Dans le cas qui nous occupe, c’est la différence “sexuelle” qui a ouvert une brèche dans les murs de la cité. Le sexe – sous son aspect de “différence” sado-masochiste, ne représente donc que quantitativement le contenu d’Orgia. Il faut en effet beaucoup de ce mélange explosif pour faire s’écrouler les épais murs d’une cité qui, pour les protagonistes d’Orgia, est majorité et conformisme.
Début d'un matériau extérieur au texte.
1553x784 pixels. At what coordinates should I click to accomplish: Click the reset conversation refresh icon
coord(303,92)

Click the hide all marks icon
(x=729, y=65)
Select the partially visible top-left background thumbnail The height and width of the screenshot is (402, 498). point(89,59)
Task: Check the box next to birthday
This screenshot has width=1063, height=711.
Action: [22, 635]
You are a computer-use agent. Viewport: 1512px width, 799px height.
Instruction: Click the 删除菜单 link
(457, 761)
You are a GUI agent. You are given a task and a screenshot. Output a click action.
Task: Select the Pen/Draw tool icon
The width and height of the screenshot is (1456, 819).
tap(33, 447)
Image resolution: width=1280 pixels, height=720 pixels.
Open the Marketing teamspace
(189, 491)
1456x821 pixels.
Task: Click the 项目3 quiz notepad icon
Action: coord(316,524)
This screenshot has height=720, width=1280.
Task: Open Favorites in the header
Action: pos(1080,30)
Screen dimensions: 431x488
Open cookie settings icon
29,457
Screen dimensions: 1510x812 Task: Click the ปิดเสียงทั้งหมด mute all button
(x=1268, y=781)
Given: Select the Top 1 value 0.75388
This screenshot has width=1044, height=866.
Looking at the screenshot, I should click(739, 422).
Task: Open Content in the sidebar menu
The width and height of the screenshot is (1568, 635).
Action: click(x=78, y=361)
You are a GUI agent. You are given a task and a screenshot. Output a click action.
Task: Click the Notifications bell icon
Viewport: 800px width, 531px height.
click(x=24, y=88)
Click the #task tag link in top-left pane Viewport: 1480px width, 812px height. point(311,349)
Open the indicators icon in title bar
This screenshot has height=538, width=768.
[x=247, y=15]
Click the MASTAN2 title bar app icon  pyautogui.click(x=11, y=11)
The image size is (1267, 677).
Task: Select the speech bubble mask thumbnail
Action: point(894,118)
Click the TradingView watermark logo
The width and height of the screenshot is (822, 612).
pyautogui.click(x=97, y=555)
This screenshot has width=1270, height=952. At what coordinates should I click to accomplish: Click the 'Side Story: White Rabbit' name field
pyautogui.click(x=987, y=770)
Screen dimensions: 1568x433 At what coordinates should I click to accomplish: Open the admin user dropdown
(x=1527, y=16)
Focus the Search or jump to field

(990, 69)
Naturellement, la théorie de Durkheim sert à expliquer le suicide de la protagoniste, pas celui du protagoniste. Pour expliquer le suicide de ce dernier – son “bon usage de la mort” - je ne pense pas qu’il faille recourir à des textes. Là, c’est vrai, nous nous trouvons en pleine heuristique ; et en pleine pragma. Songez à la volonté de mort de Pangulis, pour ne citer que le dernier exemple. D’ailleurs le texte parle clairement : “Le bonze est prêt”. Les stratifications d’une oeuvre peuvent être infinies. Je crois me rappeler que les bonzes suicidaires n’étaient pas monnaie courante durant le printemps 1965. reste le soupçon que le protagoniste ne mette pas en scène sa représentation suicidaire, décidée in extremis et de façon certes puérile dans le cadre d’une protestation non violente, mais dans celui d’une protestation qui a pour fin la réévaluation de la violence.

Dédicace du spectacle

A Aldo Braibanti, en prison pour “anomie” de la société italienne.